*** Kutipan Teks ***
Menuju konten utama

Kreativitas Pak Jarwo Mengubah Kain Perca Jadi Aksesori Mahal

Semua material kain perca bisa dijadikan rangkaian kalung. Namun, buyer meminta untuk desain menggunakan kain batik.

Kreativitas Pak Jarwo Mengubah Kain Perca Jadi Aksesori Mahal
Winarno alias Pak Jarwo saat mengerjakan kalung dari material limbah kain di rumahnya, Dusun Botokenceng, Kalurahan Wirokerten, Kapanewon Banguntapan, Kabupaten Bantul, DIY, pada Minggu (8/9/2024). tirto.id/Siti Fatimah

tirto.id - Hari sudah sore ketika saya berkunjung ke rumah Winarno, atau akrab dipanggil Pak Jarwo, pada Minggu (8/9/2024). Rumah yang sekaligus dapur pengolahan limbah ini berada di tepian kota, tepatnya di Dusun Botokenceng, Kalurahan Wirokerten, Kapanewon Banguntapan, Kabupaten Bantul, Daerah Istimewa Yogyakarta (DIY).

Sekitar rumah Pak Jarwo cukup asri dengan ditumbuhi pepohonan. Bahkan di muka rumahnya terhampar sawah. Namun, pekarangan dan dapur milik Pak Jarwo sulit disebut rapi. Tumpukan material bekas ada di sana sini, mulai dari bambu, kayu, sampai kain-kain sisa. Beberapa, juga tampak tergantung, sebab telah masuk proses finishing dan sedang menunggu kering dengan cara diangin-anginkan.

Pria dua putra ini tengah berbincang dengan anaknya ketika saya bertandang. Menyapa dengan tawa, dia lantas mempersilakan saya untuk duduk di ‘dapur’ miliknya yang terletak di selatan rumah. Obrolan kami dimulai dengan Pak Jarwo yang meminta maaf, lantaran saat pertama kali saya bertandang dia sedang tidak di rumah.

“Saya baru pulang mbak, dari Kalimatan Selatan (Kalsel),” bebernya. Rupanya pria kelahiran 1977 ini diminta oleh Pemerintah Provinsi (Pemprov) Kalsel untuk jadi pemateri pengolahan limbah. “Kemarin anak saya cerita, kalau mbak ke sini terus pulang lagi,” sebutnya kemudian tersenyum.
***
Yang Ditanyakan:
**1)** Menurut artikel tentang Pak Jarwo, pada tahun berapa Pak Jarwo lahir?
**2)** Teruskan artikel tentang Pak Jarwo, dimulai sesudah kalimat terakhirnya.
*** Data yang Diberikan ***
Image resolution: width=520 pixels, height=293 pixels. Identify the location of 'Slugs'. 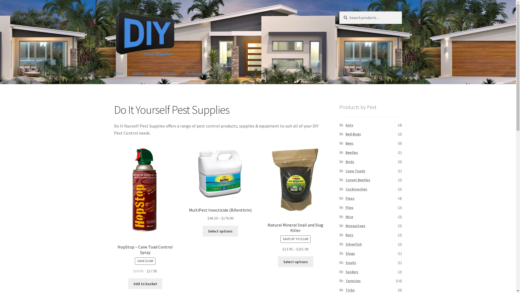
(346, 253).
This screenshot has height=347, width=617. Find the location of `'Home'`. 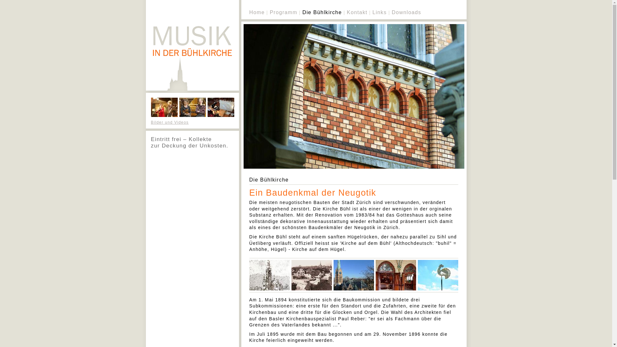

'Home' is located at coordinates (257, 12).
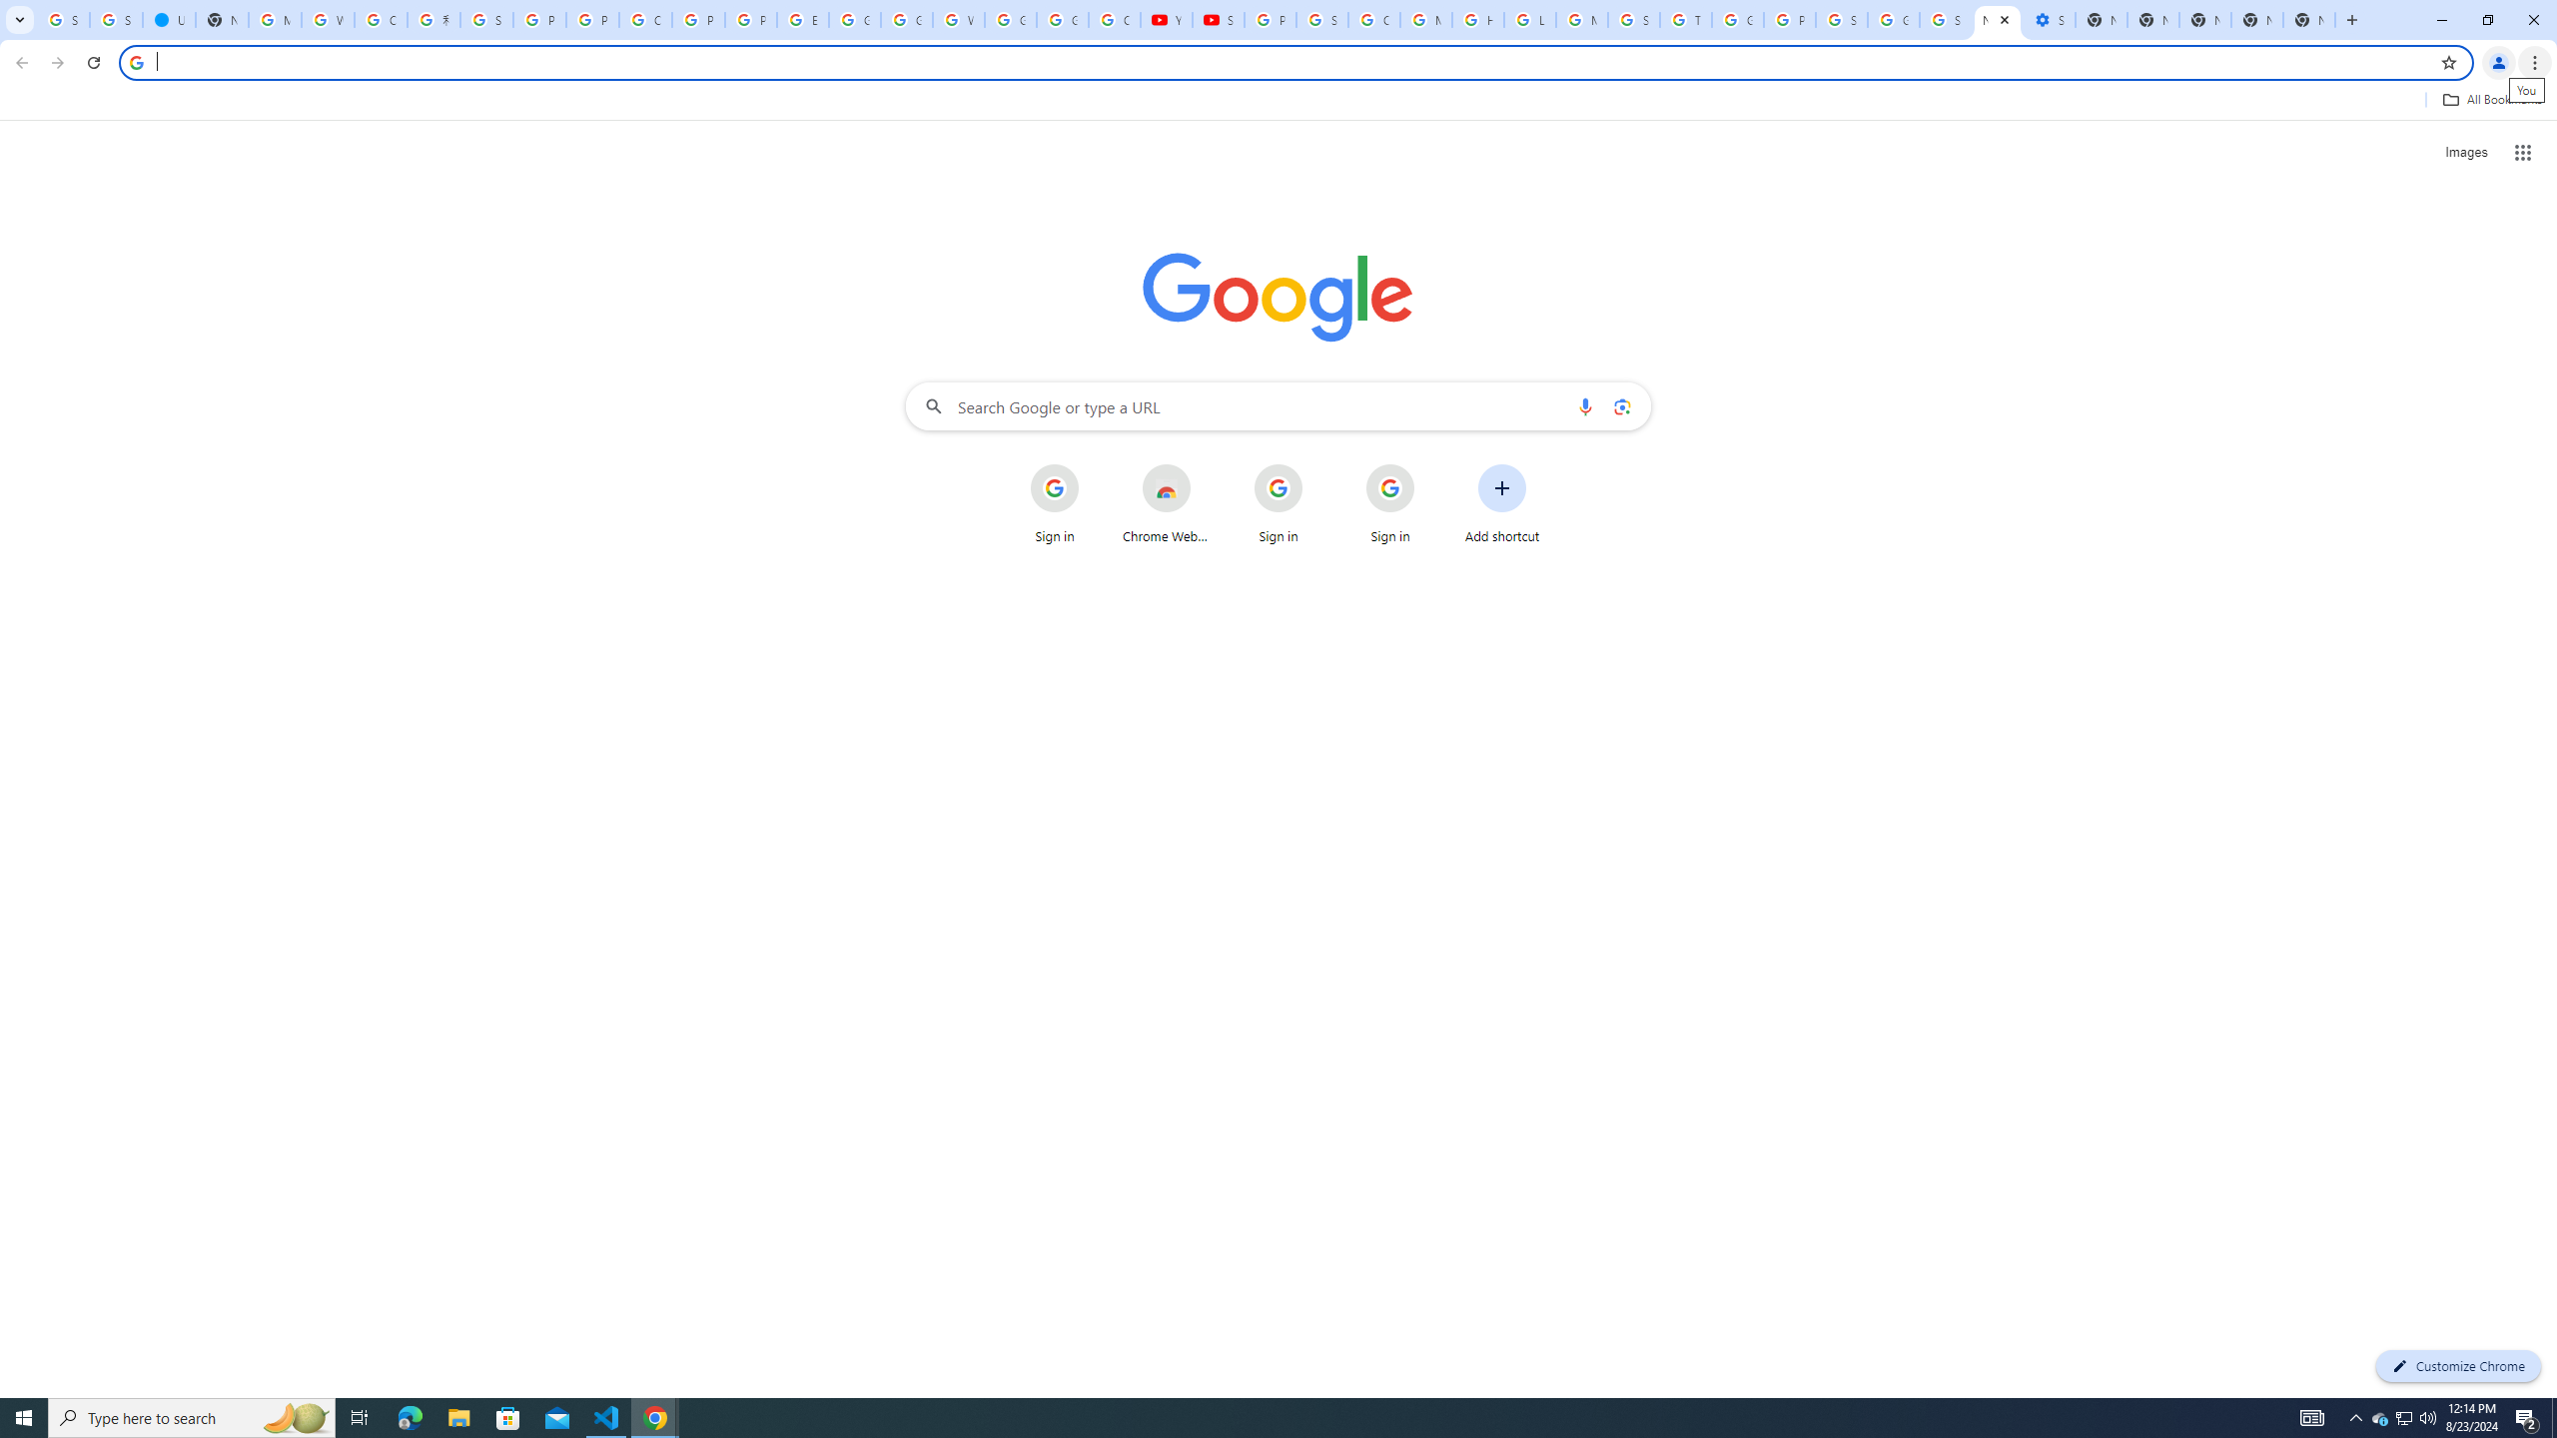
***
Jawaban di Bawah:
**1)** Tahun 1977.

**2)**
Fokus pada pengolahan limbah, kreativitas Pak Jarwo membuahkan beragam karya. Misalnya kursi dan meja lipat dari sisa mebel. Ada juga dinding dekorasi yang terbuat dari sisa kayu gergaji. Di sisi lain, terpajang dinding dekorasi yang terbuat dari susunan gergaji bambu.

“Itu sebetulnya untuk kebutuhan saya kalau pameran, tapi juga saya sewakan,” ucap Pak Jarwo.

“Usaha saya memang bergelut di limbah, semua limbah saya kerjakan,” kata dia menambahkan.

Pak Jarwo lantas menuding karya terbarunya yang tergantung pada bambu di tepi dapur. “Sekarang yang baru limbah kain dibuat jadi kalung. Itu desain baru kirim ke London,” kata dia bercerita.

Sudah sekitar setengah tahun belakangan, Pak Jarwo menyulap limbah kain batik jadi aksesori kalung. Berawal dari kunjungan seorang buyer asal Cina yang bertandang ke ‘dapur’ miliknya. Buyer yang tinggal di London itu lantas menantang Pak Jarwo untuk mengeraskan material kain dan dijadikan aksesori.

Dalam memasok kain perca, Pak Jarwo mendapatkannya dari pabrik pakai jadi. Dia sengaja memilih pabrik, karena material kain perca dari lokasi ini umumnya berukuran panjang. Sehingga memudahkannya dalam menyusun rangkaian kalung.

“Kalau panjang kain percanya jadi bagus juga,” kata dia.

Semua material kain perca, kata Pak Jarwo, bisa dijadikan rangkaian kalung. Namun, buyer meminta untuk desain menggunakan kain batik.

“Jadi ini hasil diskusi dengan buyer. Buyer minta untuk bahan kain dikeraskan, bisa. Terus dilanjut saya bikin desain. Kombinasikan dengan permintaannya,” paparnya.

Pak Jarwo mulai mengirim rangkaian kalung limbah kain buatannya sesudah Lebaran 2024, atau sekitar April lalu. Pertama kali mengirim, dia hanya memasok sebanyak 50 rangkaian. Penjualan yang bagus, buyer kembali menaikkan permintaan. Kali ini, Pak Jarwo diminta membuat sebanyak 500 rangkaian.

“Permintaan di sana bagus, dari sini saya jual per buah Rp250 ribu,” sebutnya.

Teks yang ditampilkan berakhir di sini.